There were two other important consequences. The countries of Western Europe had been the better able to harmonize their policies towards the outside world the more these differed from those of the United States. They seemed to feel that West European positions were only to be announced as such when it could be shown that in so doing Europe was flexing its independent muscles and showing to the world that it did not necessarily have to behave as a satellite of the United States. This too had largely had its origin in the sharp opposition of the respective Middle East policies, and when that particular difficulty was on the way to being overcome it became easier for Europe to think in terms of a joint effort with the US to promote the interests of the whole Western world. But once it was decided to make the effort, the means of co-ordinating the defence of these Western interests were found to be greatly lacking. They were occasionally discussed at the so-called Western summits such as that which took place in Guadeloupe in 1978, but these meetings did not include all those who felt they should be included and moreover had no continuing machinery to see that such decisions as were made were carried out effectively. The usual answer to such criticism was that consultation within the Atlantic Alliance could take place over the whole world. This was formally true to the extent that consultation sufficed. Action, however, was another matter since the area of responsibility and operations of the Atlantic Alliance was specifically limited by its treaty to Europe and the Mediterranean and the North Atlantic area, thus excluding many of the countries and regions in which the more acute threat to Western interests was now being perceived. Here, too, new machinery was required and the need for it was partly met just in time before the onset of the Third World War.

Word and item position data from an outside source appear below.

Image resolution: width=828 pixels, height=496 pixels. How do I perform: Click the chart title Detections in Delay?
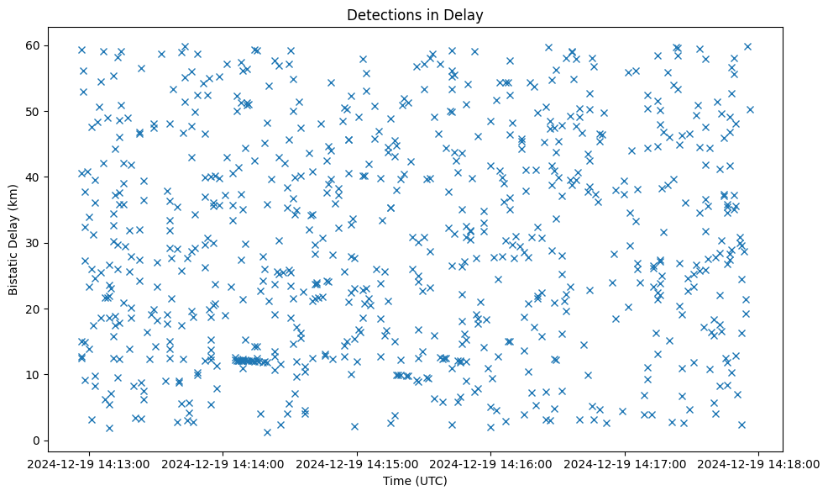pyautogui.click(x=415, y=15)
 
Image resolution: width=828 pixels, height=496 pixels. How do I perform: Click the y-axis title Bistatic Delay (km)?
pyautogui.click(x=13, y=239)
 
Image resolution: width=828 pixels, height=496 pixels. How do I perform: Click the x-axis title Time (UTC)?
pyautogui.click(x=415, y=481)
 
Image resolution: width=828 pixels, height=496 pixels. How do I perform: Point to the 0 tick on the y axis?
pyautogui.click(x=36, y=441)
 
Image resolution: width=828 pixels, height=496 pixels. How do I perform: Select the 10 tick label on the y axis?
pyautogui.click(x=34, y=375)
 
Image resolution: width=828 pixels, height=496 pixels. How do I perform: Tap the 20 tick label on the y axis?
pyautogui.click(x=34, y=309)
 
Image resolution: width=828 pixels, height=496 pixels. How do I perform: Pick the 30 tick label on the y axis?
pyautogui.click(x=34, y=243)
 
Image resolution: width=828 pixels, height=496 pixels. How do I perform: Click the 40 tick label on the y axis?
pyautogui.click(x=34, y=177)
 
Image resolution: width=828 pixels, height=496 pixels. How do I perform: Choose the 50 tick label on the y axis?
pyautogui.click(x=34, y=111)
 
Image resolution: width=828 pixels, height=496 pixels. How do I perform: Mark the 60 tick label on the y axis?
pyautogui.click(x=34, y=45)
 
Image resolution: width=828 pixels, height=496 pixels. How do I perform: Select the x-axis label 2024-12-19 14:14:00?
pyautogui.click(x=223, y=462)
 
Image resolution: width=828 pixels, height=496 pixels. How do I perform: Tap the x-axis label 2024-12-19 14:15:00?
pyautogui.click(x=358, y=462)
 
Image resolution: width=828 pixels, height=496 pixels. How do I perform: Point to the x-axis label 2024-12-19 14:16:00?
pyautogui.click(x=491, y=462)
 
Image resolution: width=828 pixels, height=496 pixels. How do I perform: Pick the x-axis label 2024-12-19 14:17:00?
pyautogui.click(x=626, y=462)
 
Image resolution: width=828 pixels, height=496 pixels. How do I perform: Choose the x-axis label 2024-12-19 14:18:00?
pyautogui.click(x=759, y=462)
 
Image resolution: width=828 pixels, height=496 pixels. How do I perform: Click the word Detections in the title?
pyautogui.click(x=382, y=15)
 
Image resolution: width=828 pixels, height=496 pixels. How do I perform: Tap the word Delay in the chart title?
pyautogui.click(x=466, y=15)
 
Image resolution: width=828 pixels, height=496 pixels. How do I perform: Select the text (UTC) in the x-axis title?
pyautogui.click(x=431, y=481)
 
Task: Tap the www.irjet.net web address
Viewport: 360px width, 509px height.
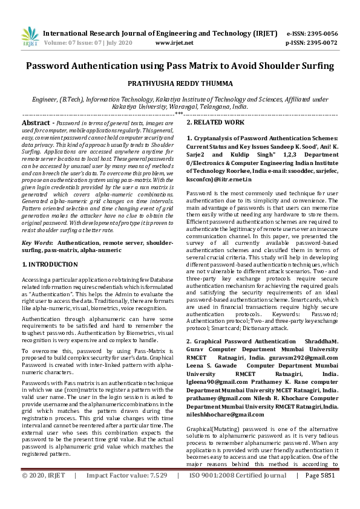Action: click(174, 43)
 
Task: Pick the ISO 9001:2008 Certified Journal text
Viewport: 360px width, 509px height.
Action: click(238, 493)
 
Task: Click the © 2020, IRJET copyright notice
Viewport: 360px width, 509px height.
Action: click(42, 493)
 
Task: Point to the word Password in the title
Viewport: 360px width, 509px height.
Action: click(54, 65)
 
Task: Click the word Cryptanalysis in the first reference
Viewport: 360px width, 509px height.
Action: click(215, 138)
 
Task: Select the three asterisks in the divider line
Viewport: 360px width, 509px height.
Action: click(179, 113)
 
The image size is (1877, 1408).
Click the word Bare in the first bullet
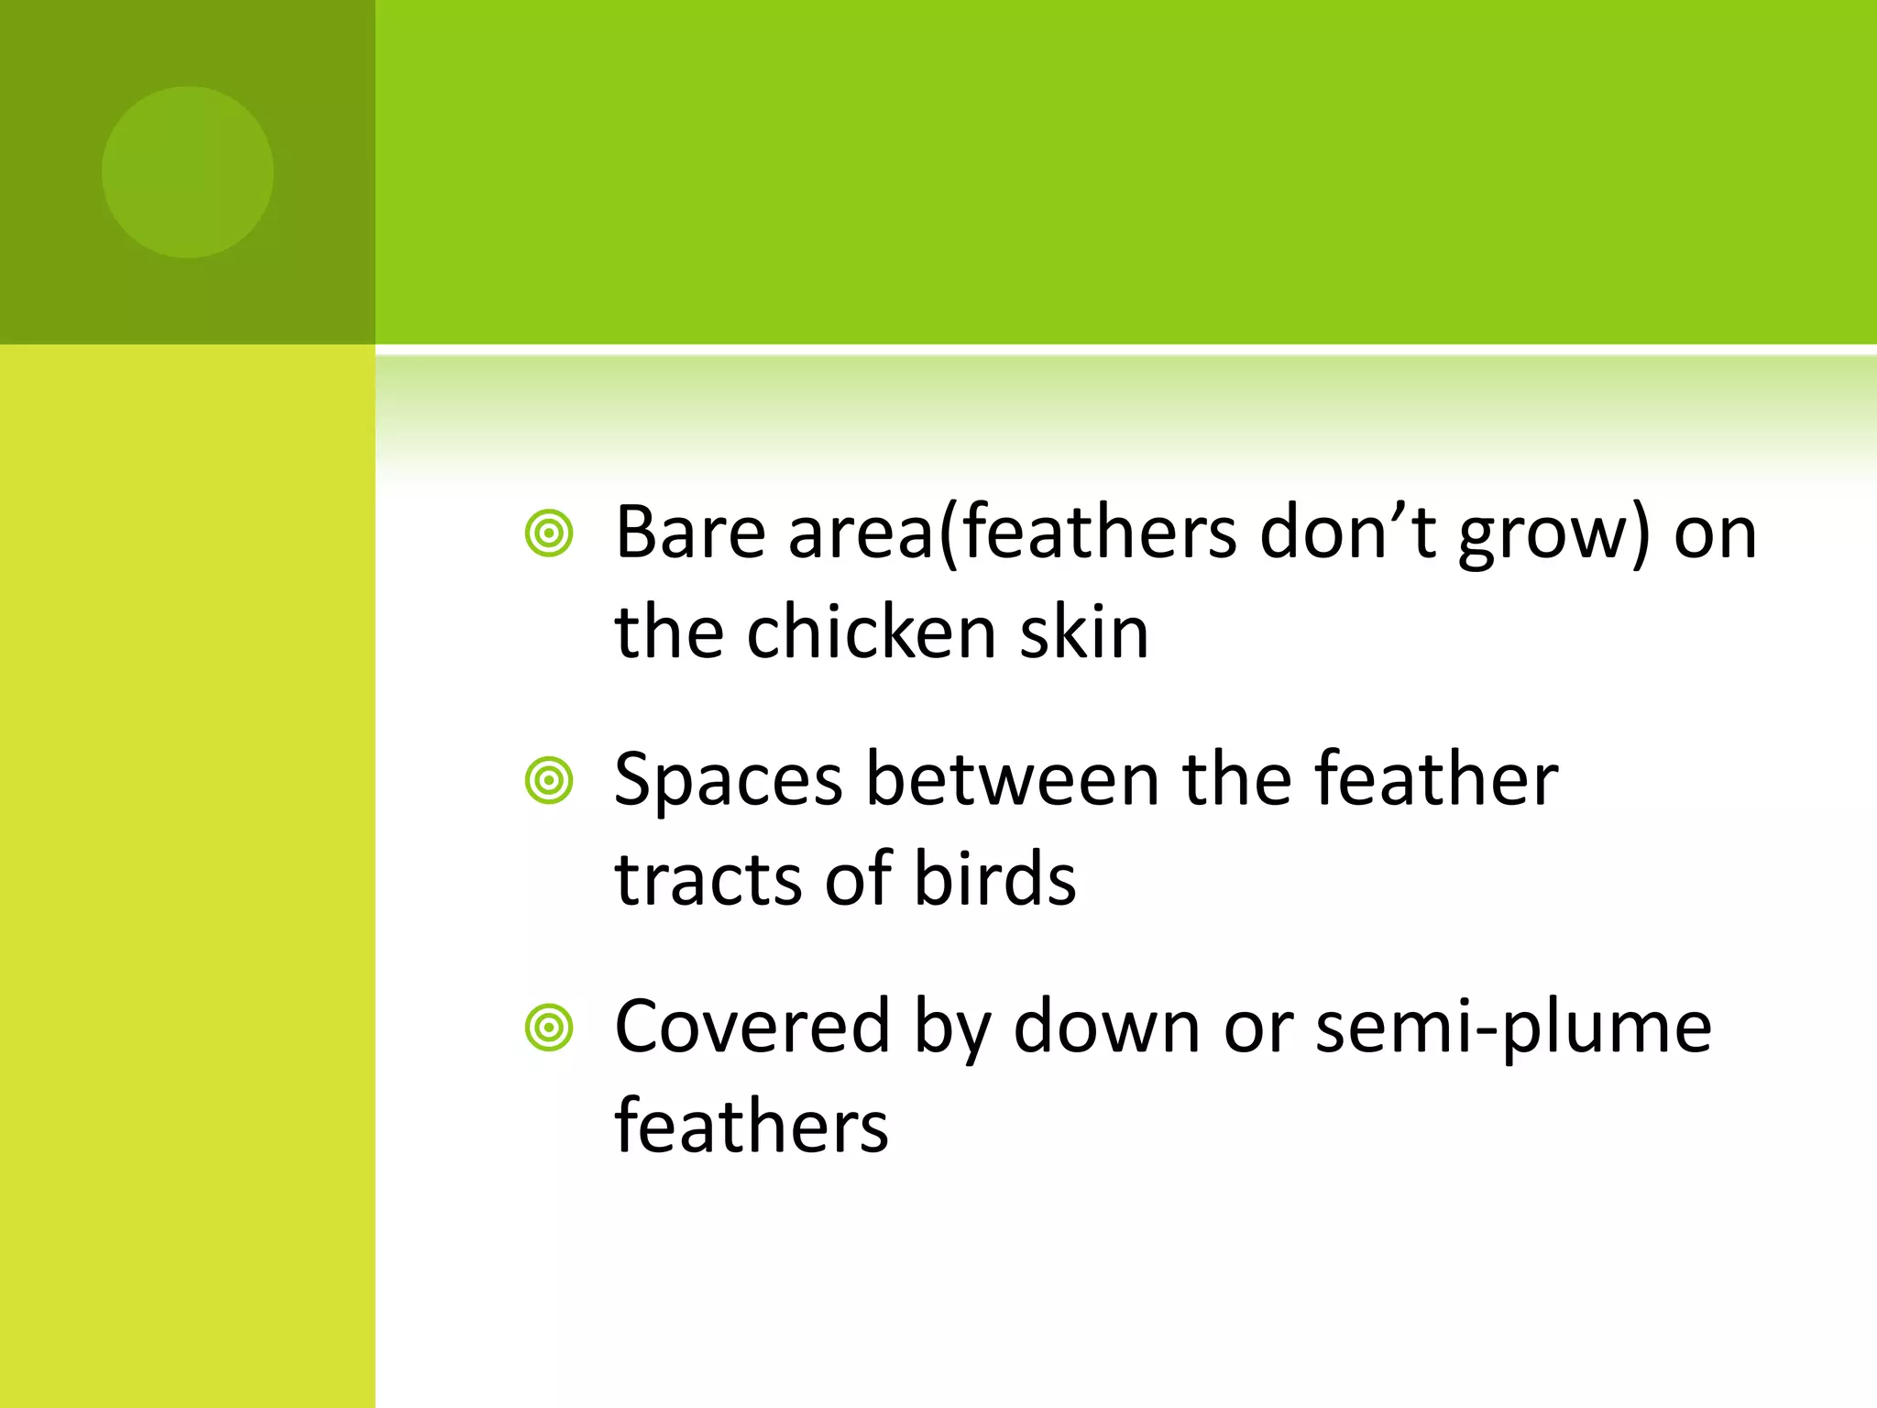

The Western summit of 1982 not only attempted to formulate the policies to be followed by the Western world generally with regard to the safeguarding of essential supplies and the use of its economic predominance as a means of influencing world events and deterring further Soviet adventurism, but also took the first tentative step to set up a framework to which action on the lines of these decisions could be reported and further consequential decisions prepared. The mere extension of NATO’s areas, which might have seemed a simpler course, was not possible because not all its members were prepared to agree to it. So the alternative solution had to be adopted of a decision by those willing to participate in action outside the area to equip themselves with the necessary means of doing so. The Western Policy Staff was the rather cryptically-named organ to which at their summit meeting heads of government entrusted these new tasks and which in the event had just two years to begin to get into its stride before its utility was conclusively demonstrated.